O homem dos Crocs vermelhos

Ilustração: Carolina Vigna-Marú

Ilustração: Carolina Vigna-Marú

Era um homem mignon. Entrava pela porta do apartamento junto com outros dois companheiros, com a missão de destruir o meu banheiro. Uma semana antes, a vizinha anunciara pelo interfone que um vazamento transformara o teto do seu numa versão em miniatura das Sete Quedas. Quando me avisam que algo vaza do meu apartamento é como se vazasse de mim. Apressei-me a descobrir a fonte dos sete furos, ansiosa por estancar qualquer ligação da minha privada com a vida privada da vizinha de baixo.

Ao vê-los entrando pela porta, sabia que seriam ao mesmo tempo algozes e salvadores, responsáveis por matar meu silêncio com um réquiem para violinos e marretas. Mas, mal assomaram a porta, foi ele que me chamou a atenção. Destacava-se não pela liderança ou pela timidez, mas por um olhar de poeta tuberculoso do século 19. Mal me olhou sem curiosidade antes de voltar a esconder-se sob pálpebras anêmicas, espanando sua desolação e um resto de remela com cílios tão longos que pareciam femininos.
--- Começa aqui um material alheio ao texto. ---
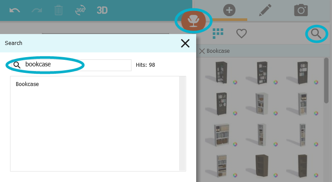Open favorites heart icon
Viewport: 332px width, 182px height.
click(242, 34)
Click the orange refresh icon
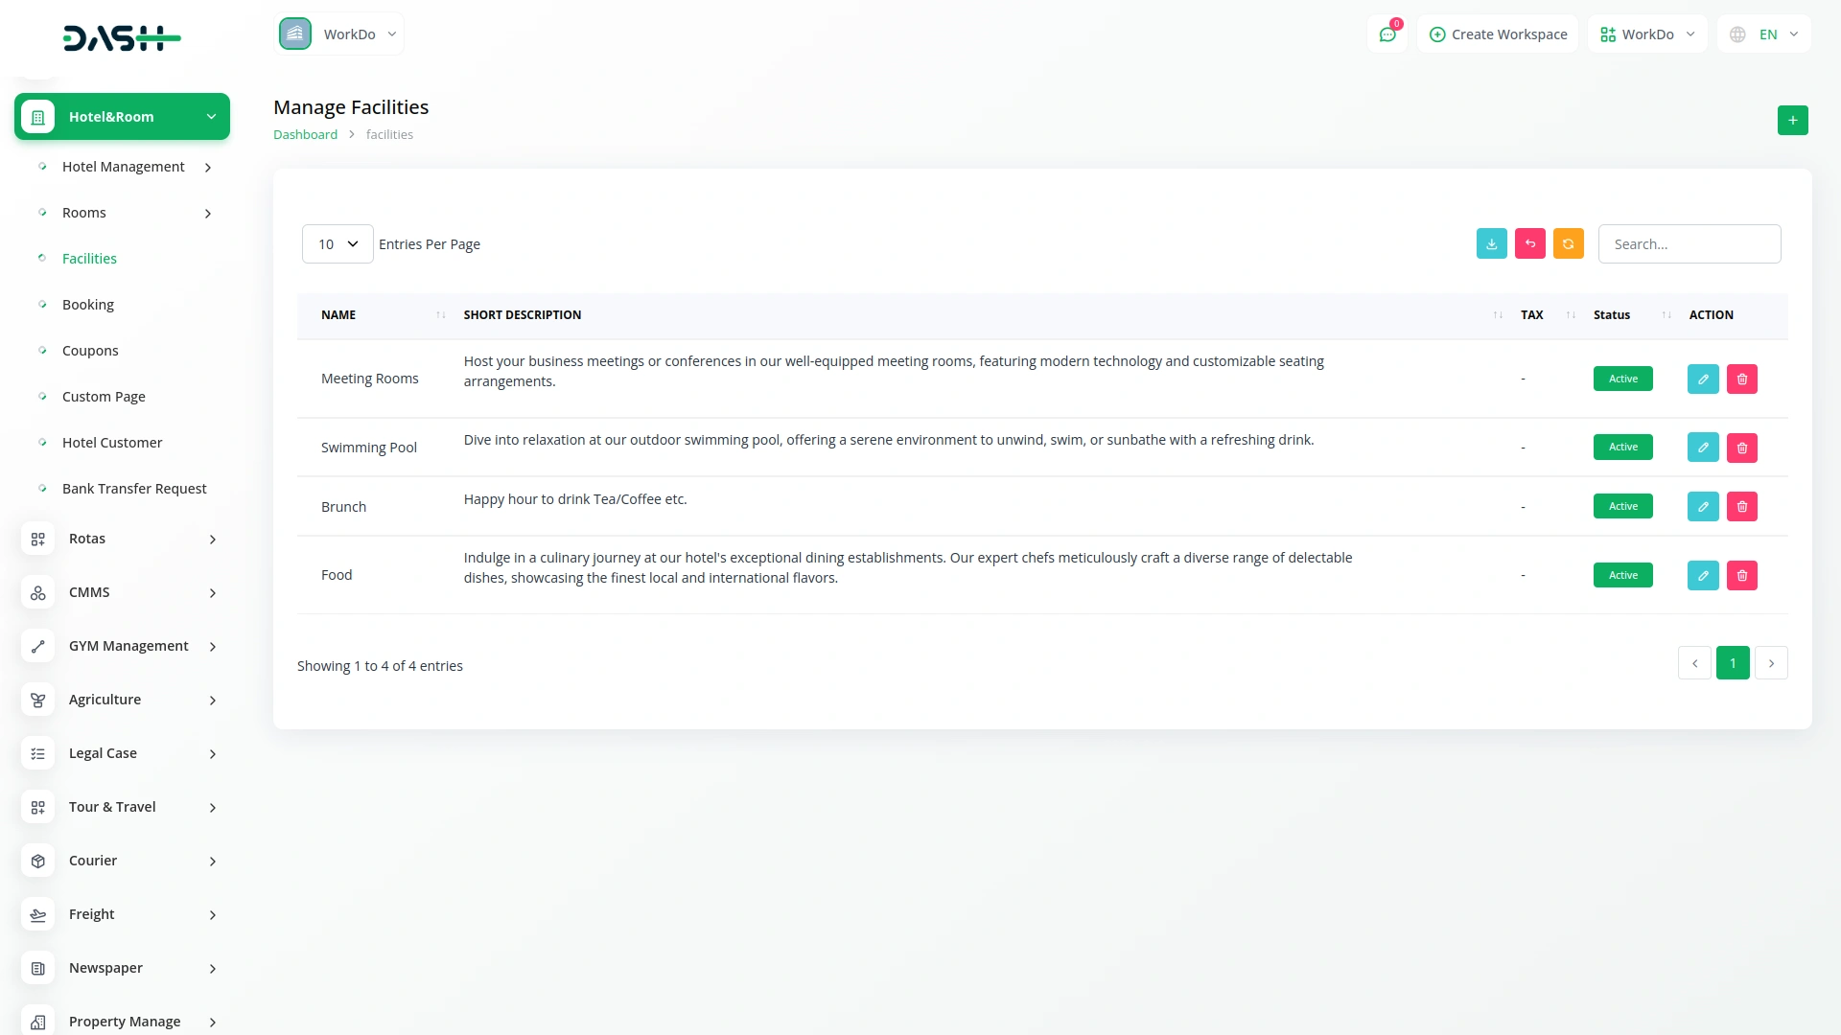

Entrou calado, com calças largas demais, um moletom de uma universidade americana do tipo que se vende na 25 de março e… nesse ponto meu espanto atingiu picos bíblicos. O homenzinho melancólico, em tudo o mais apagado e meio morto, usava um par de vistosos Crocs vermelhos. Sim, aquela sandália de plástico que se tornou moda em anos passados, em formato de pata de elefante — e que é preciso ser um homem muito desassombrado para usar. Coisa que em nenhuma vida ele parecia ser.

Fiquei estaqueada na porta, sem poder despregar os olhos dos Crocs. A sensação era mais ou menos como chegar a Nova York e encontrar o chapéu de frutas da Carmen Miranda na cabeça da Estátua da Liberdade. Ele, porém, não gastou um segundo em mim, antes de arrastar seus Crocs para o banheiro. Passei boa parte do dia distraída do trabalho, tentando decifrar aquele teorema de Fermat em plena quinta-feira, dentro da minha casa. Uma marreta na mão e… um Croc em cada pé.

Quando finalmente eles partiram, depois de demolir meu mundo como eu o tinha conhecido, fui quase na ponta dos pés espiar o que havia restado do meu banheiro, ainda submersa na sensação de algo fora do lugar. Ao apertar o interruptor, deparei-me com uma mulher enorme. Muita carne e nenhum osso, contida em uma pequena fotografia grudada com fita adesiva no azulejo bege da única parede inteira, onde antes havia o espelho onde eu verificava o andamento das minhas rugas enquanto escovava os dentes pela manhã.

Apertada num decote vermelho, a mulherona sorria um riso de dentes grandes, cabelos plissados de loiro, olhar de quem faria bolinho de chuva só de avental na cozinha se eu pedisse. Quem é essa?

Naquela noite, não dormi. Por várias vezes, dei a desculpa de que ia tomar água na cozinha e fui lá verificar se a assombração continuava no mesmo lugar. Continuava.

Na manhã seguinte, já esperei o trio de porta aberta. E lá chegou o homenzinho a bordo dos Crocs, ainda mais pálido do que no dia anterior. Quando eles marcharam corredor adentro, eu fui atrás. Perguntei de uma vez só, sem fazer separação de sílabas: “Queméssa????!”. Silêncio. Dava para ouvir o vizinho de baixo piscando. Olhei para um, olhei para outro, fui capturada pelo não olhar do homenzinho dos Crocs, agora com os olhos cravados nos próprios e chamativos pés. O mestre de obras pigarreou, fingiu ser possível limpar algo nas calças imundas de trabalho, antes de dizer: “É a falecida mulher dele”. E olhou para o homenzinho dos Crocs, que não olhou para ninguém.

Ah, balbuciei eu, enfiando a roupa de megera num só gesto. “Ele não faz obra sem que ela esteja olhando”, explicou o colega que não era ele. “E sabe que dá sorte? A gente até gosta dela ali.” Ah, fiz eu de novo, como se não tivesse aprendido outras letras.

Quando preparava o suicídio jogando-me no ralo, ouvi uma voz grave, profunda, mais solene que a do Cid Moreira lendo a Bíblia. Era dele a voz muito maior do que ele. “Ela me deu esses Crocs…” Olhei para ele, ele olhava para mim. Olhei para os Crocs, ele olhava para mim. Eu fiz mais um “ah” apatetado. E o homenzinho desandou a chorar.

Desculpe-me por ter perguntado, eu disse. Ela é uma mulher muito bonita. E estes Crocs são lindos.

Virei as costas envergonhada, deixando atrás uma ruína muito maior que a do banheiro, uma que era irreparável. Naquela noite não dormi mais uma vez, pensando que não havia como abrir a porta da casa sem ser abalroada pela vida do outro que entrava por ela. Sabia agora que, ao contrário do buraco no meu banheiro, o do peito do homenzinho jamais poderia ser fechado. E quase o invejei não pelo que tinha, mas pelo que teve. Eu agora sabia que a mulher havia visto nele mais do que qualquer outra pessoa no mundo jamais veria. Havia visto nele um homem em cujos pés caberiam um par de Crocs vermelhos.